It is finally beginning to feel some what like Fall here in Oxford, MS! Leaves are changing and I am breaking out my leggings and sweaters. I know most of us college students aren't siked for a stack of books this time in the semester but I think you may be after reading through these.
I have made up quite the reading list of my all time favorites and I'd love to share them with you! Happy reading and happy Fall!
The Sun Also Rises by Ernest Hemingway- For a travel junky like myself, this book left me in a dream like haze. This book was the perfect getaway from tests and papers last semester as it whisked me from an absinthe covered Paris to bullfights in Spain and roped me into Jake and Lady Brett's romance. Not to mention, being entranced in a Hemingway novel makes everybody look awesomely educated and mysterious. Win win.
The Kite Runner by Khaled Hosseini- If you like angsty, heart-breaking, true to tale stories, The Kite Runner will reach into you and rip your heart out. A story about two Afghan boys from very different worlds living in 1970s pre-war Afghanistan, The Kite Runner takes you on the emotional journey of a lifetime. With major themes of family, betrayal, life, death, love, and redemption, everyone can relate to Hosseini's story in some way. By the end of the book, I was left in tears with a broken heart for the children of Afghanistan.

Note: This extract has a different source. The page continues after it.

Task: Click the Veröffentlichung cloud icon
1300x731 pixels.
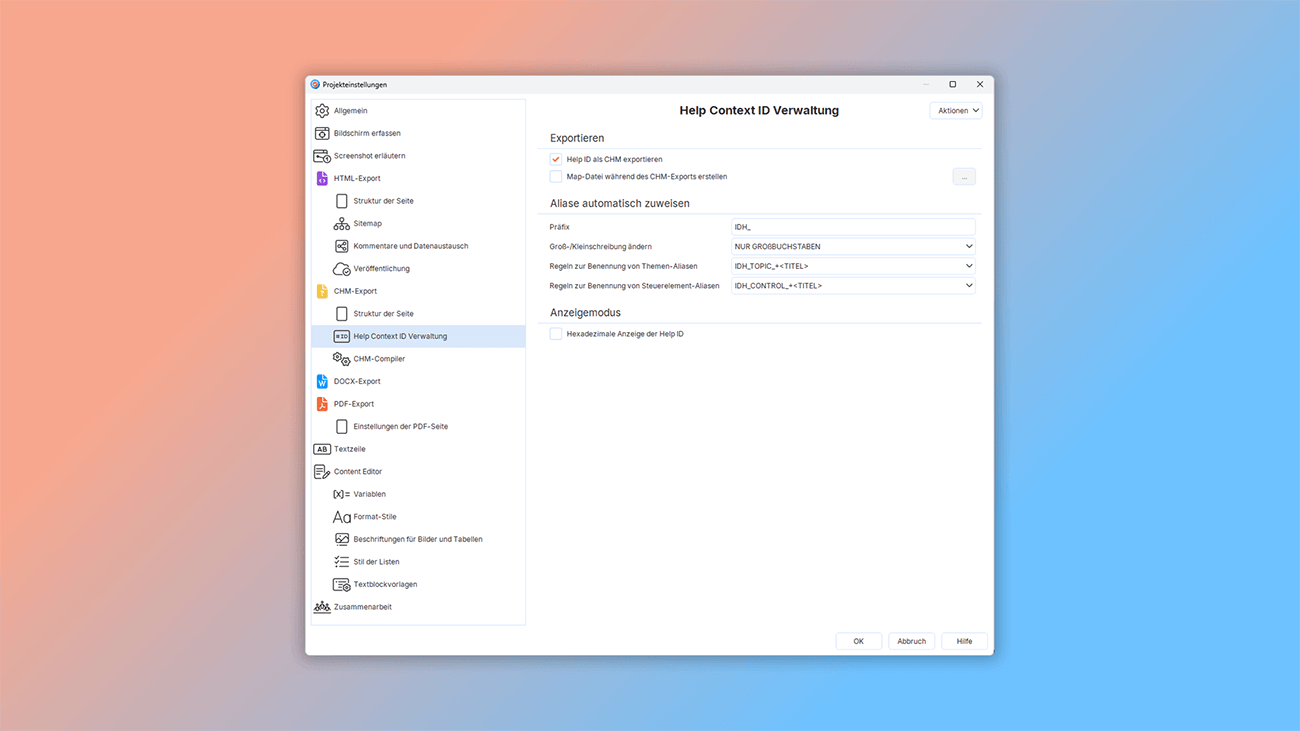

The Girl on the Train by Paula Hawkins- If you read Gone Girl and decided you were a fan, just wait until you read TGOTT. Rachel, a single alcoholic women, is going through a seriously rough patch in her life. As if her life couldn't get worse, she becomes entangled into a disappearance of a women she has never met. Jam packed with emotional strain and major "oh sh*t!" moments, TGOTT is something not to be missed.
Looking for Alaska by John Green- Who doesn't love anything John Green writes? Seriously, he could write my grocery list and I think it would be a best seller. I know many of you have read this but this is a book I could re-read, just like The Fault in Our Stars. Friendless Miles Halter goes to seek his "great perhaps" at boarding school. Miles and his motley crew end up befriending and falling in love with the school "it" girl, Alaska. Twists and turns and tragedy (what would a Green book be without tragedy), this book is truly great for coming of age.
Crank by Ellen Hopkins- Not much of a poetry gal myself (like really, not much at all), but the story of Kristina's teenage addiction and downward spiral via crystal meth was enough to pull me in. The poetry style is free and hypnotic and Hopkins perfectly describes the teenage angst many kids experience.